Straka: KonsumentInnen nehmen eine zunehmend relevante Rolle ein. Sie können z.B. reparieren statt ersetzen, teilen statt besitzen, bewusst einkaufen statt impulsiv konsumieren. Individuelles Verhalten setzt wichtige Signale am Markt.

BC: Wie geht es mit der NIU Plattform weiter? Ziele?

Straka: NIU wird schrittweise ausgebaut. Geplant sind zusätzliche, maßgeschneiderte Produkte sowie Weiterbildungsangebote der MANZ Rechtsakademie. Ziel ist ein integriertes Informations- und Fortbildungsangebot rund um Nachhaltigkeit im Unternehmen.

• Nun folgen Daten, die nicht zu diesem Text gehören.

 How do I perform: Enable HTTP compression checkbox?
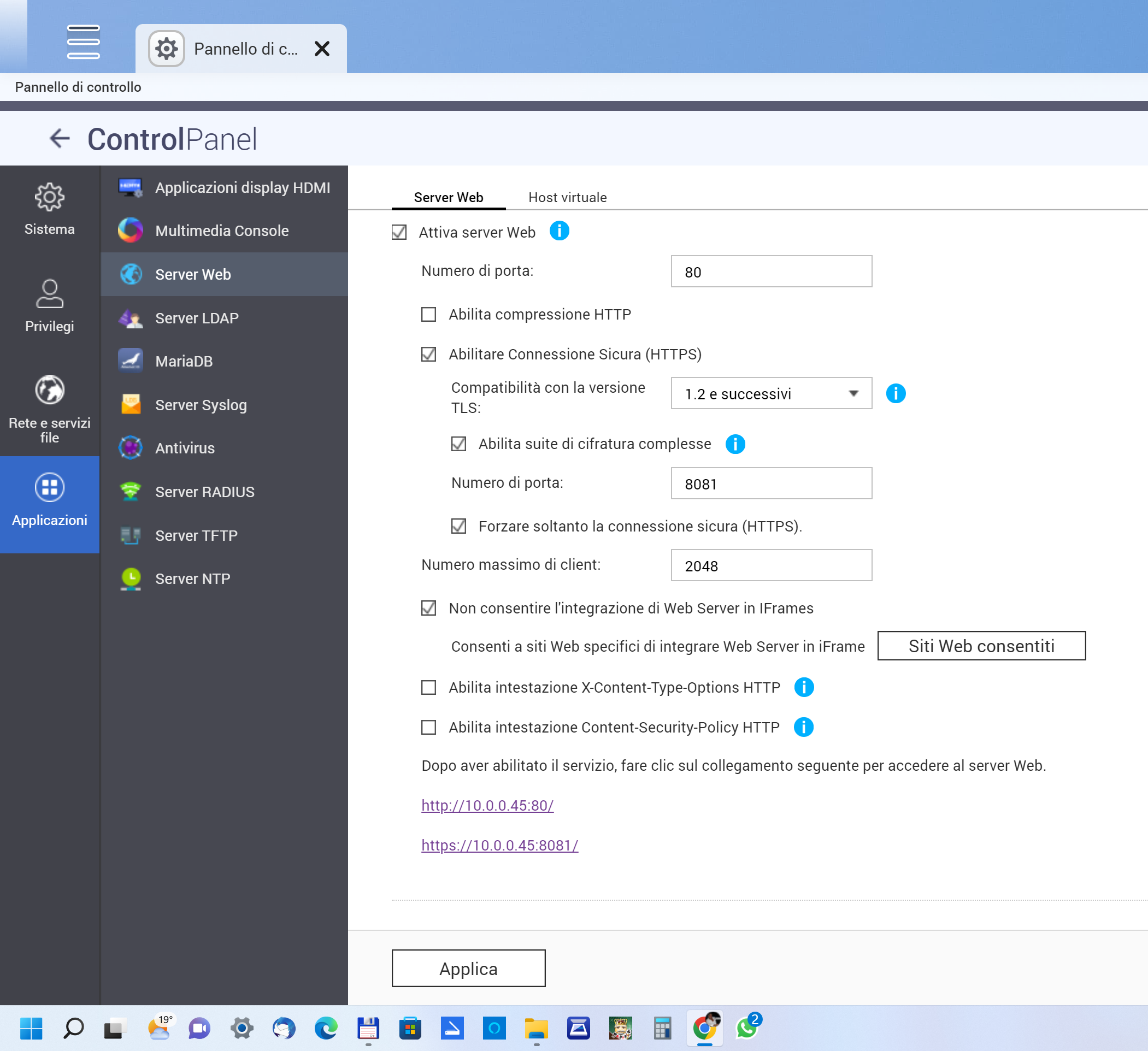428,314
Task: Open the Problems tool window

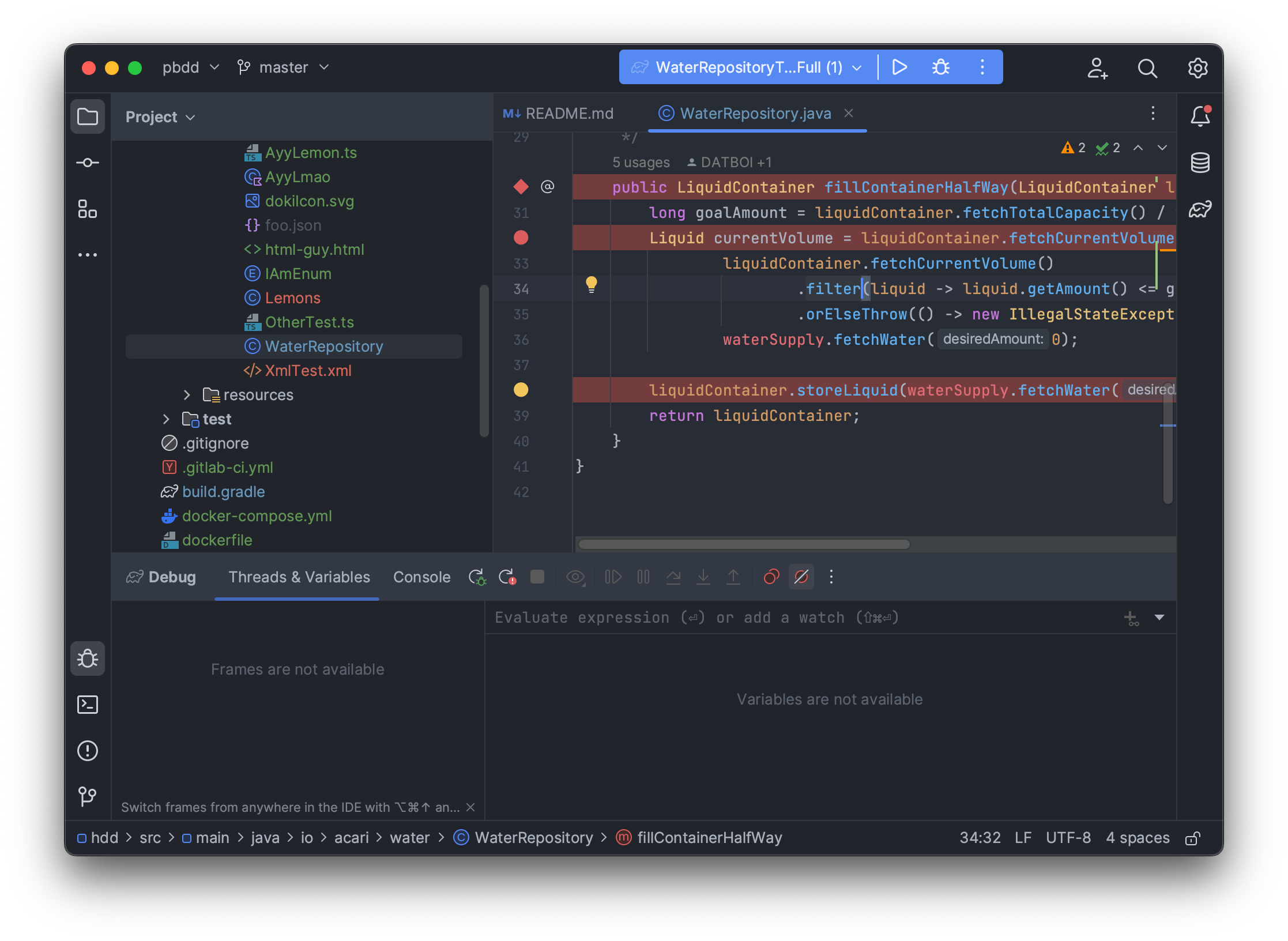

In NIU werden Best Practice Modelle der Kreislaufwirt als strategisches Transformationsinstrument, das Ressourceneffizienz, Emissionsreduktion und Wettbewerbsfähigkeit langfristig sichert, greifbar gemacht.

BC: Und Ihr übergeordnetes Ziel?

Straka: Unternehmen und Organisationen dabei zu unterstützen, Nachhaltigkeit nicht nur regulatorisch korrekt, sondern strategisch klug umzusetzen, skalierbare Geschäftsmodelle zu schaffen, richtig zu kommunizieren und damit auch einen Beitrag zu verantwortungsvollem, zukunftsfähigem Wirtschaften zu leisten.

BC: Sehr geehrte Frau Dr. Straka, wir danken Ihnen für Ihre zukunftsweisenden Einblicke und freuen uns, Sie bald wieder auf unserer Bühne zu begrüßen!